### To do
Every line of the entries that holds the word "entry" is to be copied.

Dataset entries
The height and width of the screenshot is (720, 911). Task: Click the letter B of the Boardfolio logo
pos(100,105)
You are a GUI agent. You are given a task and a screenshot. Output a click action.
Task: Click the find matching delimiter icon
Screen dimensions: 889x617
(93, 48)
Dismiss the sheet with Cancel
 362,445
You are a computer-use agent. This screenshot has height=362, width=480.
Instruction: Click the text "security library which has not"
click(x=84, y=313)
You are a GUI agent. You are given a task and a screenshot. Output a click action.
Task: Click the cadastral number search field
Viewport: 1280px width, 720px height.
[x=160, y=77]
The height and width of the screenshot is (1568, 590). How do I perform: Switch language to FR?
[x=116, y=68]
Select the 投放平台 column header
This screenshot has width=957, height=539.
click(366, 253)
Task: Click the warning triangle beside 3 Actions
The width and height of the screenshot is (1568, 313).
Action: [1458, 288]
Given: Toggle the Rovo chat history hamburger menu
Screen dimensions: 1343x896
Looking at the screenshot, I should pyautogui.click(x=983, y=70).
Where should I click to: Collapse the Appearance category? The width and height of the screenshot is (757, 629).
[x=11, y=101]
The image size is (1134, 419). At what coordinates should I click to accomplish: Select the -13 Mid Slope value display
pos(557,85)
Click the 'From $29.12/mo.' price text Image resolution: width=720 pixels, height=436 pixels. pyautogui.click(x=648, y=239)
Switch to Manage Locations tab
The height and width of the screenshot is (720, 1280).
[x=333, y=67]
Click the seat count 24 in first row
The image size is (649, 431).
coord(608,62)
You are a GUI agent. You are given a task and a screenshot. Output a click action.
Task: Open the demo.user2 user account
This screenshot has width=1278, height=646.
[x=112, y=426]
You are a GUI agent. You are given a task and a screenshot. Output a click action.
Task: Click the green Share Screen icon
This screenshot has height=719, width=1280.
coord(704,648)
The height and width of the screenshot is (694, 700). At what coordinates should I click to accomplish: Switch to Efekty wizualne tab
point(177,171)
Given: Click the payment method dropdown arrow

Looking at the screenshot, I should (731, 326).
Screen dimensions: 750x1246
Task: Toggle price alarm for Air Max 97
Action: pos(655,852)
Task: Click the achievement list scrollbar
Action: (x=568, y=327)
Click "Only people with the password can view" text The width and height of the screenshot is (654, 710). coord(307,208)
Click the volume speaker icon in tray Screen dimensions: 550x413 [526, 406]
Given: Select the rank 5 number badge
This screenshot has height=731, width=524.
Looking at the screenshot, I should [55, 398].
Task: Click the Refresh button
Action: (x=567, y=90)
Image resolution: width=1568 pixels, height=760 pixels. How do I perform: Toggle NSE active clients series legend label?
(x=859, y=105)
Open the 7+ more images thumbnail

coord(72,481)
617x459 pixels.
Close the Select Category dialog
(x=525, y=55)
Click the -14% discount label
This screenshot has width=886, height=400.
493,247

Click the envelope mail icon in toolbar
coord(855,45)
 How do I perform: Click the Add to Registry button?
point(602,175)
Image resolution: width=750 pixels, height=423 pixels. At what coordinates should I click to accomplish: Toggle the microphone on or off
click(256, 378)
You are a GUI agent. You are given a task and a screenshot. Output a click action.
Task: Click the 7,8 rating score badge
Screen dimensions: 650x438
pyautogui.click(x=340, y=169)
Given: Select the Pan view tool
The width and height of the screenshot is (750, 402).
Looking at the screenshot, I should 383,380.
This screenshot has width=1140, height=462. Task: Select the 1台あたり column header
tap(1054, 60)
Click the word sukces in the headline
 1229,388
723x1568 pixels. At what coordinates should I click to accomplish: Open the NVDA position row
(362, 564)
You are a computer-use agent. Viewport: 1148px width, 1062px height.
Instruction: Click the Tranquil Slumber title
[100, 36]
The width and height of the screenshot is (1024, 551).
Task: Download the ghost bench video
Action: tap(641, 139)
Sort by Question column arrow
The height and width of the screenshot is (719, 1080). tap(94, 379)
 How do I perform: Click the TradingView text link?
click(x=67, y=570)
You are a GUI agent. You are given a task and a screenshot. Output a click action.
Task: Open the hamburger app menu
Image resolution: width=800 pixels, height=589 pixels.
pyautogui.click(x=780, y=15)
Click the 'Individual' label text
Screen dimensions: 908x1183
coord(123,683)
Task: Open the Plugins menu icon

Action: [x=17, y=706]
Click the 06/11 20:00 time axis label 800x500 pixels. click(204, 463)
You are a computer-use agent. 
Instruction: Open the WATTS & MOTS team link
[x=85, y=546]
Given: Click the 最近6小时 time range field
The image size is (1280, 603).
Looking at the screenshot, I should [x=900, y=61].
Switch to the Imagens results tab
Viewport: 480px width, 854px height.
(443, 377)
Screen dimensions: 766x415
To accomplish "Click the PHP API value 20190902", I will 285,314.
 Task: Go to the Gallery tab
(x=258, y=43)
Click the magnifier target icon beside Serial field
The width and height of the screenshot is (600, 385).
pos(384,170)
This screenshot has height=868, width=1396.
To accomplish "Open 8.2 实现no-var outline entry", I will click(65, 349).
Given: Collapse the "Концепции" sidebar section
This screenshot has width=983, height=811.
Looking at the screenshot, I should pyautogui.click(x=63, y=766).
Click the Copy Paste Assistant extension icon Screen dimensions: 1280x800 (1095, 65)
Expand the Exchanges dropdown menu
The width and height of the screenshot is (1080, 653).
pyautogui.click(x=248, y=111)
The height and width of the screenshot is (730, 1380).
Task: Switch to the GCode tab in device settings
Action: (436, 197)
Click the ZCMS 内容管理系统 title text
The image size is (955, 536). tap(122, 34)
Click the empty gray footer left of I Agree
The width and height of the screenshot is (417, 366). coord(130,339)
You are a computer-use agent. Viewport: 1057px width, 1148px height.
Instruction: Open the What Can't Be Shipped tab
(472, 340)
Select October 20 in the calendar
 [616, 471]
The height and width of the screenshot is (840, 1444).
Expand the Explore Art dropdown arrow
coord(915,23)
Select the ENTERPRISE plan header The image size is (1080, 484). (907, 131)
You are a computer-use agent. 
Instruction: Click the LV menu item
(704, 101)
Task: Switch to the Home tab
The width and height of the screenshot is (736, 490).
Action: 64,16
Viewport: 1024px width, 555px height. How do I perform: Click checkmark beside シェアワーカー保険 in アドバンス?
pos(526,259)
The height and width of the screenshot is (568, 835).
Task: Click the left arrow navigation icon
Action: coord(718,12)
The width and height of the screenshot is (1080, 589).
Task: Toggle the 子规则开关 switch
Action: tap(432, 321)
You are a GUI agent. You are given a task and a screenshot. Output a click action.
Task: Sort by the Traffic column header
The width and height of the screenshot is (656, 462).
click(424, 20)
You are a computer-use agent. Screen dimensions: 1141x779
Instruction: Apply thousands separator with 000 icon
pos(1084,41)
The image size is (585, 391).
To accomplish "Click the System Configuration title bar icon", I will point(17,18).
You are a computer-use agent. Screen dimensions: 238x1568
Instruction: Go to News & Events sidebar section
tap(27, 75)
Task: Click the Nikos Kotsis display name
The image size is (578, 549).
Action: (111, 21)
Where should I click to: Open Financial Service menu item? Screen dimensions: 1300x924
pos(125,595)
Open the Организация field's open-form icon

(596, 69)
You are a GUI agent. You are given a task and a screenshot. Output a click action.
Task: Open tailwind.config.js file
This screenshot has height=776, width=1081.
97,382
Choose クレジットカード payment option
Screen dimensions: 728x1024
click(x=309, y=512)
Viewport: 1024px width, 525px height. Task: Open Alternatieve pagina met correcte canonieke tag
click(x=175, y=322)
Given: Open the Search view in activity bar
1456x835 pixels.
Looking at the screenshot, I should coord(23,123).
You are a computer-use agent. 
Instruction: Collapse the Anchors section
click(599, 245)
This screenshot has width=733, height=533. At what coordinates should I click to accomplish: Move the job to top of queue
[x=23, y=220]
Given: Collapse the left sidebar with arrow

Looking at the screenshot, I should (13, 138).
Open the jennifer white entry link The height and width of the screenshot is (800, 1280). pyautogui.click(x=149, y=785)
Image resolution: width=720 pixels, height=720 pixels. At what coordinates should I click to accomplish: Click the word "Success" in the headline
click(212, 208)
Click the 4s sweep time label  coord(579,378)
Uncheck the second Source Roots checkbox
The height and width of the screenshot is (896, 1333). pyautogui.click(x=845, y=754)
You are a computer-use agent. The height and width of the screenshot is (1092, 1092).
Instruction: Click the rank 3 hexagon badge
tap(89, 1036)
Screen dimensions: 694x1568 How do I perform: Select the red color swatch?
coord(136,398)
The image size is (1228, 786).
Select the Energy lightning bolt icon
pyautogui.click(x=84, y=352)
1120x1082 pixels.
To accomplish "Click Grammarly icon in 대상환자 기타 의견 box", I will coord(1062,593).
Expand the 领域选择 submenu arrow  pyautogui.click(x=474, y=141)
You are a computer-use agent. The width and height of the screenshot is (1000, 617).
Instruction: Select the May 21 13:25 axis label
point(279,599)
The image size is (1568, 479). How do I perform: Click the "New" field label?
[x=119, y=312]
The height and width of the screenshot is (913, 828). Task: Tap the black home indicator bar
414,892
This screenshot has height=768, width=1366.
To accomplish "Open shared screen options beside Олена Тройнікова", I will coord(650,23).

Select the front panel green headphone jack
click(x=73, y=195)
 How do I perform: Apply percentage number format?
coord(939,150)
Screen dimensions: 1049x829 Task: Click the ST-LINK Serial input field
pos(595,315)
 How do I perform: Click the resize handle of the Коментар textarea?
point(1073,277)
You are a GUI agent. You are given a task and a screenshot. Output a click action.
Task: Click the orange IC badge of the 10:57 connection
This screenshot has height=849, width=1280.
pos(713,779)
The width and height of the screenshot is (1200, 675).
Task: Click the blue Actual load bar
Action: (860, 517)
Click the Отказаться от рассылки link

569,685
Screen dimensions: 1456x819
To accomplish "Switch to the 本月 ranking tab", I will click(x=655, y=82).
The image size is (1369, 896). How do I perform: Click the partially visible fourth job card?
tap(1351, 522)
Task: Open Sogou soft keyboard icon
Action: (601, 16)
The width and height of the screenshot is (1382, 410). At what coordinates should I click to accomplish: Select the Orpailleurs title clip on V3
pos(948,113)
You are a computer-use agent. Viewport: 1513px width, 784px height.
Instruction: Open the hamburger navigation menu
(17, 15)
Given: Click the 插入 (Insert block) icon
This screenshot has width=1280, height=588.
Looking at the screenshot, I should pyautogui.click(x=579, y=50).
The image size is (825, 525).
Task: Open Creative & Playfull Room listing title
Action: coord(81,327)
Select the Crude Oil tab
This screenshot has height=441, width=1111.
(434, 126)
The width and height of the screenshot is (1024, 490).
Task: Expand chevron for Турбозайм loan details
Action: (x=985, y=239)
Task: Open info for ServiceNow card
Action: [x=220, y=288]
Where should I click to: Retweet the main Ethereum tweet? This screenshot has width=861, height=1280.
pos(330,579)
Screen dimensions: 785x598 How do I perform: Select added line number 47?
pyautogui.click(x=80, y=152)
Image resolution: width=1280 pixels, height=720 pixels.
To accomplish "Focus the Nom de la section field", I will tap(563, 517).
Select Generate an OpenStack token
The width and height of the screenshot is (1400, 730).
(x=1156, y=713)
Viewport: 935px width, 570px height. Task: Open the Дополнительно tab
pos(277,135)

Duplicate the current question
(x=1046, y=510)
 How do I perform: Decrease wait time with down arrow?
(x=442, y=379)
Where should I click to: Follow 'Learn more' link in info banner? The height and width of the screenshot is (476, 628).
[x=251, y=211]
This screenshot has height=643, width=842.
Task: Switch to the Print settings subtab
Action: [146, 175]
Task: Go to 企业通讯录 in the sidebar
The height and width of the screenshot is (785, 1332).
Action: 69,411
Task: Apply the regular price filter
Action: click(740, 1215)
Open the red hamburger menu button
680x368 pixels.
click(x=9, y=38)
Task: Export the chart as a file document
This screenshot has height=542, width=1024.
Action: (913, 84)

### Answer section
To accomplish "Open 8.2 实现no-var outline entry", I will click(65, 349).
Open the jennifer white entry link The height and width of the screenshot is (800, 1280). pyautogui.click(x=149, y=785)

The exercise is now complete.